### AIM OF THE EXERCISE
In the text below, why does the writer say employers will have to cut costs, raise prices, or do both?
++++ DOCUMENT EXCERPT
Most Dangerous

The top 25 most dangerous neighborhoods in America. Detroit has four of them, including the top three. Chicago claims the fourth most dangerous. Together, Michigan and Illinois contain 11 of the 25 worst neighborhoods.

Houston has two, Memphis has two, and just across the river, West Memphis has one. St Louis has two, Indianapolis has two, and the remaining 25 are rounded out with cities that have one each: Tulsa; Flint, and Saginaw, MI; Atlanta; Nashville; Greenville; and  Spartanberg.

Minimum wage again

The Obama administration is talking about a minimum wage hike. The one that has been proposed is a hike to $10.10 an hour, which equates to $21,000 a year. The Federal poverty level for a family of four is $22,320, and for a single person is $10,890. So Obama’s plan will wipe out poverty, right?

Wrong.

Coming on the heels of the massive costs involved with Obamacare, it would cost $12,000 more per year to hire a new worker than it did when Obama took office. Employers are not bottomless pockets full of money. In order to afford these new, higher wages, employers will have to do one of three things: cut costs, raise prices, or a combination of the previous two. Most likely, this will be done as a combination of the previous two. The first effect will be fewer jobs.

The second effect will be pay compression. Let me give an example: In 2004, workers in Florida followed the Federal minimum wage law. The minimum wage in Florida was the same as the Federal wage, $5.15 an hour. In those days, an unskilled position like fry cook at KFC started at about $6.50 an hour. A
semi skilled position, EMT, started at $8 an hour. A
skilled position, Paramedic, started at $14 an hour.
++++++++
++++ SOURCE DATA
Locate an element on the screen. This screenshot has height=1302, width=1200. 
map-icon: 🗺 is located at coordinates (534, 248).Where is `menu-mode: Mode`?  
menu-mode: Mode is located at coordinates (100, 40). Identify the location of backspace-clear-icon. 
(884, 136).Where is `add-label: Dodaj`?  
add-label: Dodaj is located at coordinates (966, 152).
++++++++
### RESPONSE BELOW
Employers are not bottomless pockets full of money. To pay the new, higher wages, they will have to cut costs, raise prices, or combine the two.